Claudia Espinoza I.
“Lo personal es político”. Nunca tan sabias las palabras de la feminista Simone de Beauvoir al referirse a la unidad que constituye la vida de las personas. Lo que se hace en privado se refleja en lo público y viceversa. Así se puede comprender la ética en las buenas o malas prácticas de discriminación que se destapan en la conducta de personajes famosos como Fidel Herrera Resseni, conocido en los vaivenes políticos de la vida nacional.
Resulta que el señor Herrera, honorable concejal de la Alcaldía de Sucre, hombre visible en la política de centro izquierda, por su militancia en el Movimiento Bolivia Libre, y precursor de la capitalía plena sucrense junto al Comité Interinstitucional (con Aideé Nava, Jaime Barrón y otros), fue acusado por violación de su propia hija. Ante la Comisión de Derechos Humanos de la Cámara de Diputados, la víctima relató los pormenores del infierno que cruzó desde los 14 años.
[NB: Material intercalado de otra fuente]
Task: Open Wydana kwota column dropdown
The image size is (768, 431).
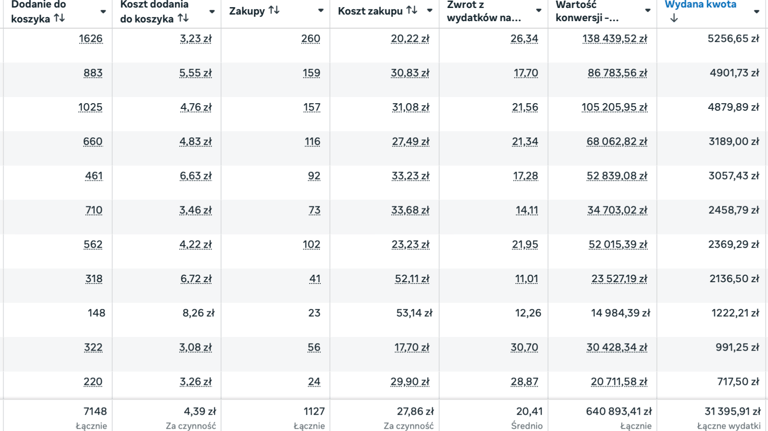Action: [x=756, y=11]
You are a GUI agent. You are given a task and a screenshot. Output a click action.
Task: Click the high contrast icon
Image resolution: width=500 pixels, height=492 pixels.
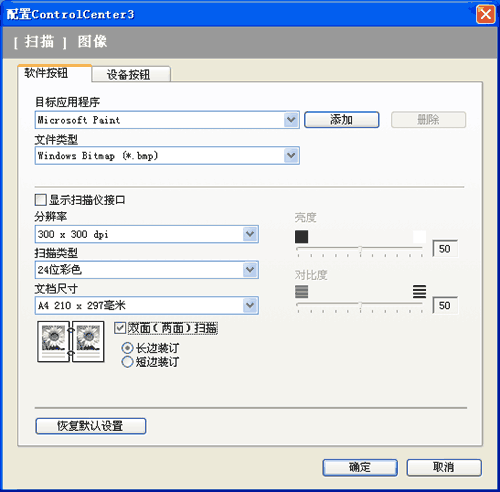(419, 292)
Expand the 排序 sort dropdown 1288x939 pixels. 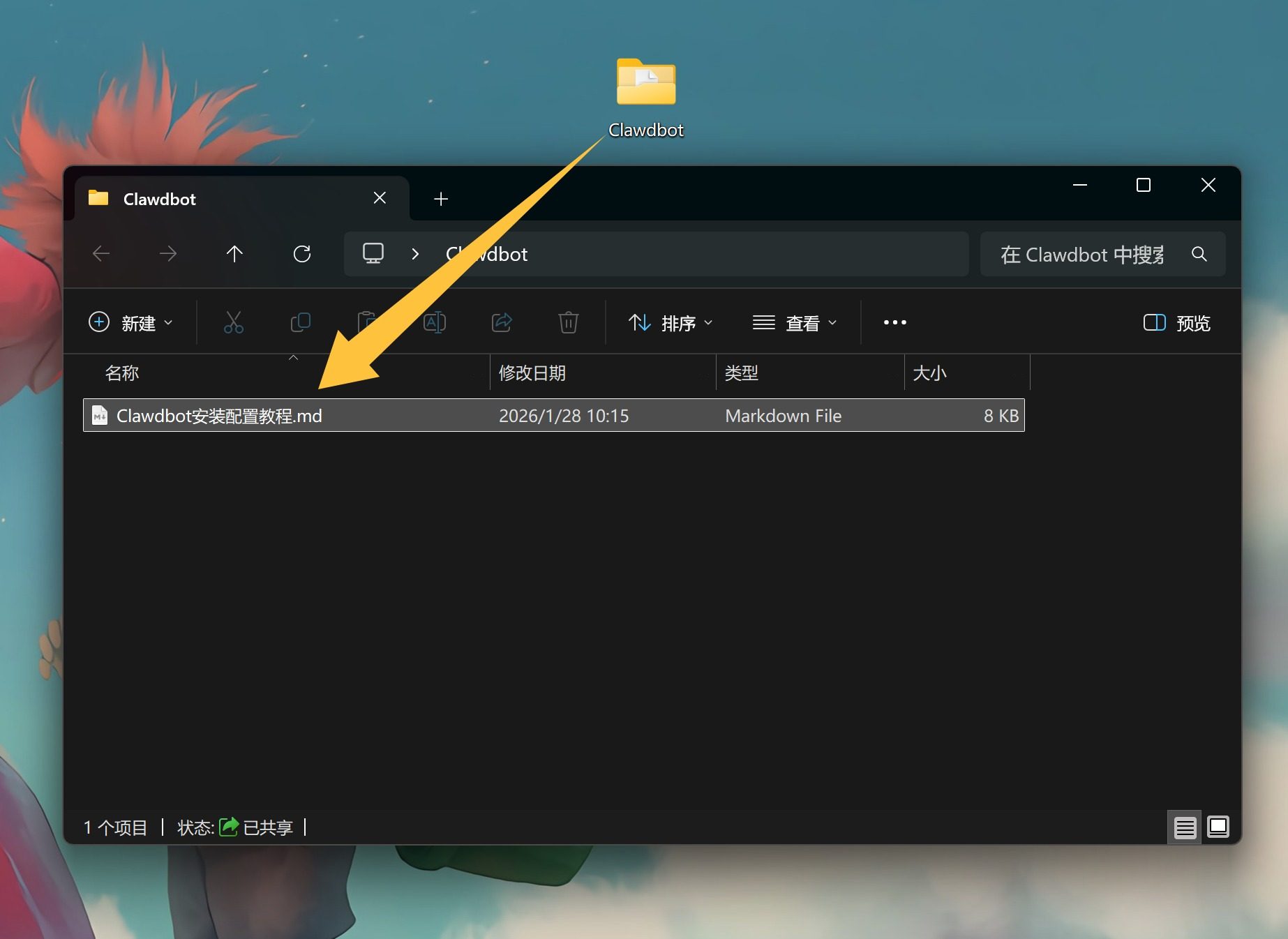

Herrera ya fue citado por la Fiscalía en La Paz, donde declaró por tres horas y fue liberado mientras continúa el proceso en su contra. Se negó a declarar a los medios de comunicación, no difundió ninguna solicitada y silenciosamente se alejó tanto del Concejo Municipal como de su nuevo partido político, con el cual pretendía mantenerse en los círculos de poder sucrense.